_Job 1_
Keep only the lines of the records that contain the string "link", matching case exactly.

_Document extract_

The timing couldn’t be better for a youthful fan favorite like Oscar Isaac—Resistance fighter Poe Dameron in the current Star Wars trilogy—to play Israeli agent Peter Z. Malkin, who captured Adolph Eichmann, the SS organizer of the “Final Solution to the Jewish Question.” After all, 22 percent of American millennials say they haven’t heard of the Holocaust or can’t be certain they have, according to a study by the Conference on Jewish Material Claims Against Germany. Malkin actually grabbed Eichmann by the throat during the kidnapping and persuaded him to sign a statement that he was willing to stand trial in Israel and answer charges of war crimes, genocide, and crimes against humanity. (Malkin called his 1990 memoir, written with Harry Stein, Eichmann in My Hands.)

Operation Finale bears the same name as the mission of Mossad and Shin Bet agents who, in 1960, ambushed Eichmann (played here by Ben Kingsley) in a Buenos Aires suburb and wrested him away from fascist Argentines and émigrés, including his rabidly anti-Semitic son Klaus (Joe Alwyn). The movie attempts to recapture the historical moment when Third Reich atrocities started to fade from public consciousness for multiple reasons: the escalating Cold War and its rehabilitation of Nazi scientists, Israel’s need to firm up and defend its fledgling state, German leaders’ resistance to looking back, concentration-camp survivors’ reluctance to relive past horrors, and their children’s determination to obliterate the “Jewish victim” stereotype. As the movie asserts, Eichmann’s capture and trial were significant not just for bringing the Holocaust’s architect to justice, but also for enabling survivors to face him and bear witness on behalf of those who died—two-thirds of European Jewry. The Israeli attorney general, Gideon Hausner (Allan Corduner), said in his opening statement, “With me are six million accusers.” Newspaper readers, radio listeners, and TV watchers across the globe heard this outcry.

_Source material_
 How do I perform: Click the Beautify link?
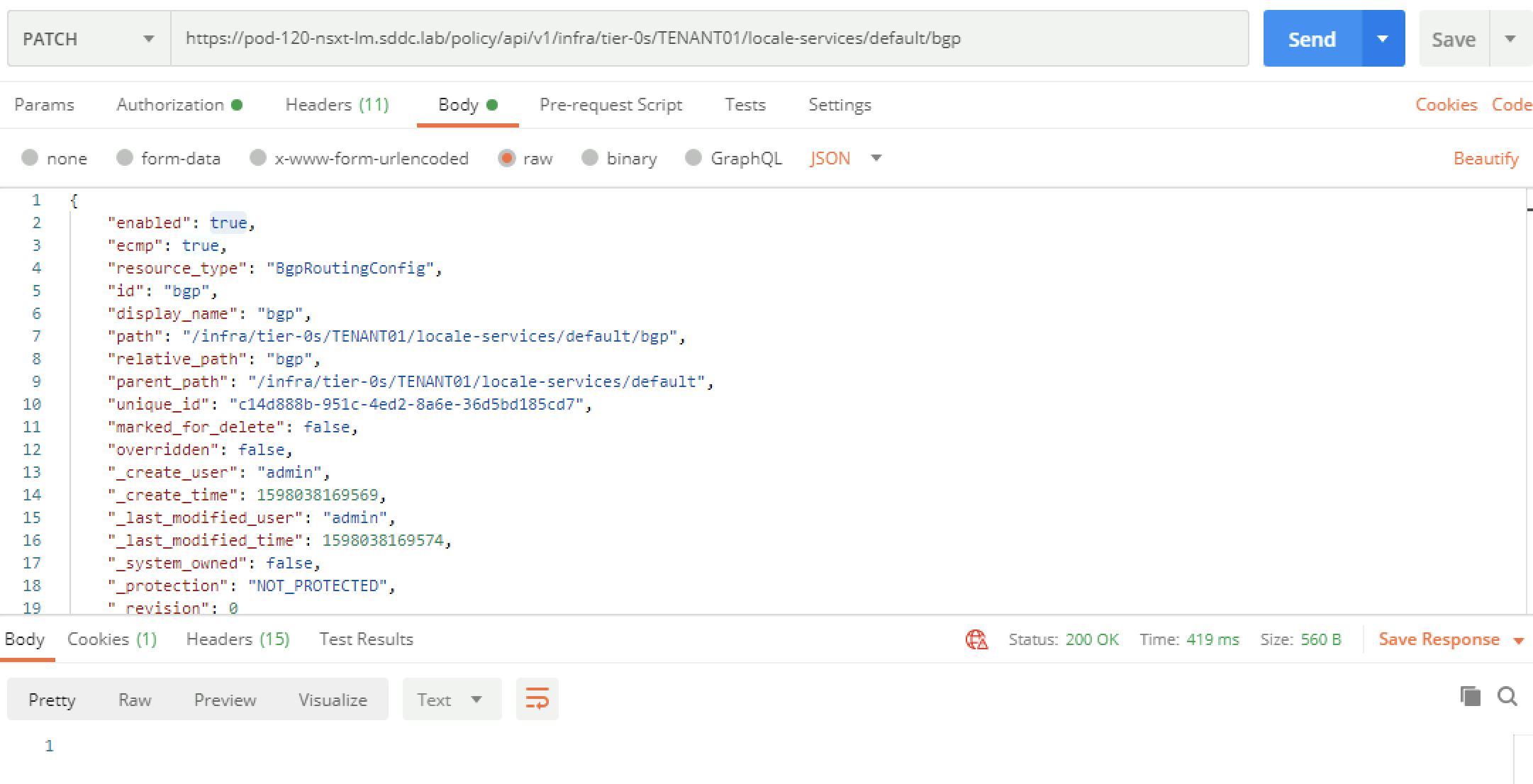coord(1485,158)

...

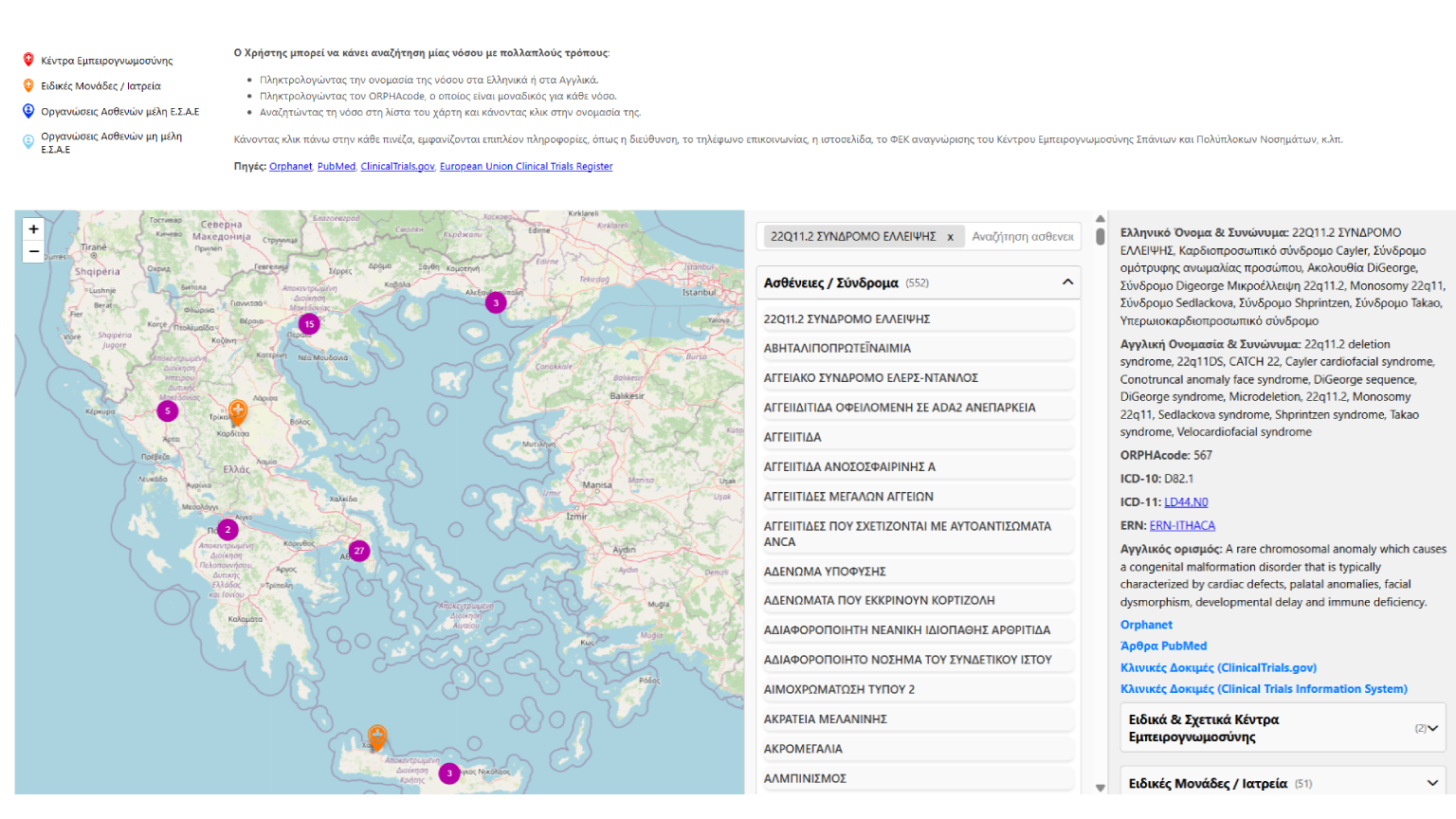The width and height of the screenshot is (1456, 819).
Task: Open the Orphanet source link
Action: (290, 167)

_Job 2_
Answer these questions from the piece on Operation Finale:
(a) In what year was Malkin's memoir published?
(b) Which actor plays Eichmann in the movie?
(c) What did Gideon Hausner say in his opening statement?

_Complete response 1_
 How do I perform: Click the Beautify link?
Task: Open the Orphanet source link

_Complete response 2_
(a) 1990
(b) Ben Kingsley
(c) "With me are six million accusers."